= Void Manticore =

Iranian hacking group

Void Manticore, also known as Handala or Storm-0842/Storm-1084 or COBALT MYSTIQUE is a hacking group based in the Middle East that has claimed responsibility for cyberattacks against Albania, Israel and the U.S. Its name is a reference to Handala, a prominent national symbol and personification of the Palestinian people.

They have claimed responsibility for more than 20 hack-and-leak operations. They have deployed ransomware and DDOS attacks, as well as “wiper” attacks in which massive amounts of data is wiped from servers. They operate under Iran’s Ministry of Intelligence and Security (MOIS) and first surfaced in July 2022 with destructive cyberattacks against Albania’s e-government systems. Their tools involve the use of bespoke wiper malware called Cl Wiper and No-Justice.

"It's not Handala – it's four groups with four different names, and they operate under one intelligence ministry," says Gil Messing, chief of staff at Check Point told Haaretz.

HivePro reports that "It has targeted government agencies and critical infrastructure across Israel, United States, Albania, Jordan, and Gulf States, focusing on sectors including oil and gas, energy, telecommunications, defense, NGOs, media, think tanks, IT service providers, education, transportation, airlines, maritime, and healthcare."
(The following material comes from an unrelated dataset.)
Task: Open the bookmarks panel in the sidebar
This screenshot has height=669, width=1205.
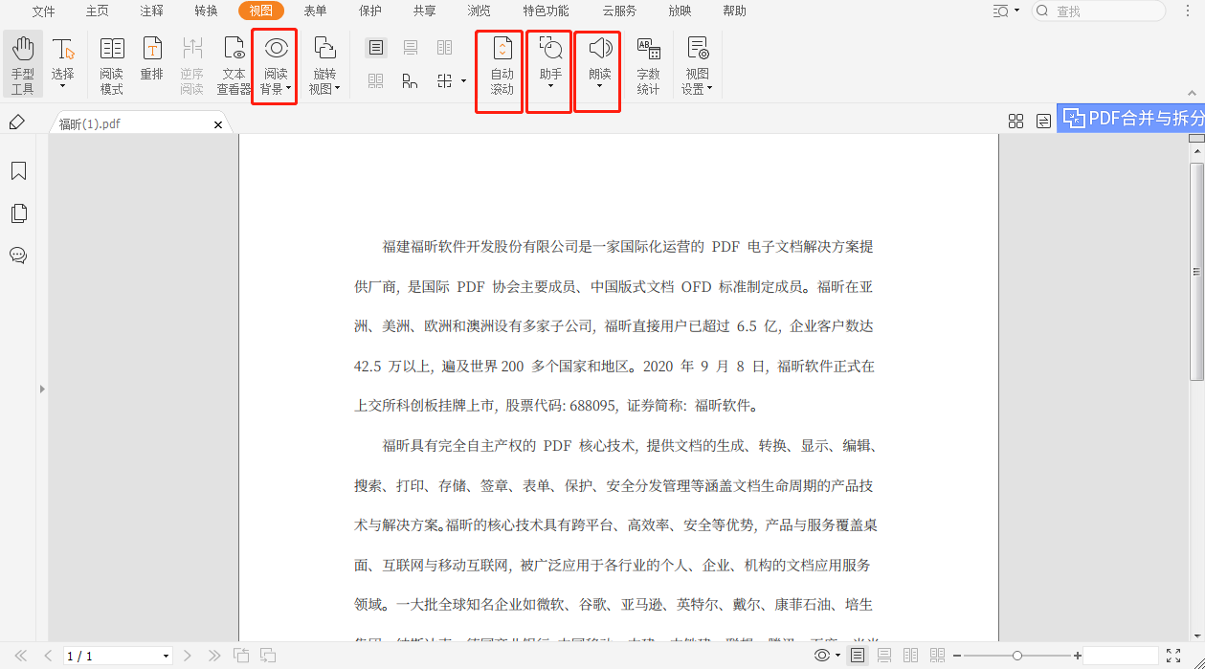Action: pos(18,170)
During the 2026 Iran war Void Manticore's Handala persona claimed responsibility for a data-wiping attack against Stryker Corporation, a global medical technology company based in Michigan. Stryker's information systems and business applications were disrupted according to the company's March 11 SEC filing. The U.S. Federal Bureau of Investigation responded by taking down four websites linked to the group.

Handala Hack Group also took credit for hacking into FBI Director Kash Patel's personal email on March 27, 2026.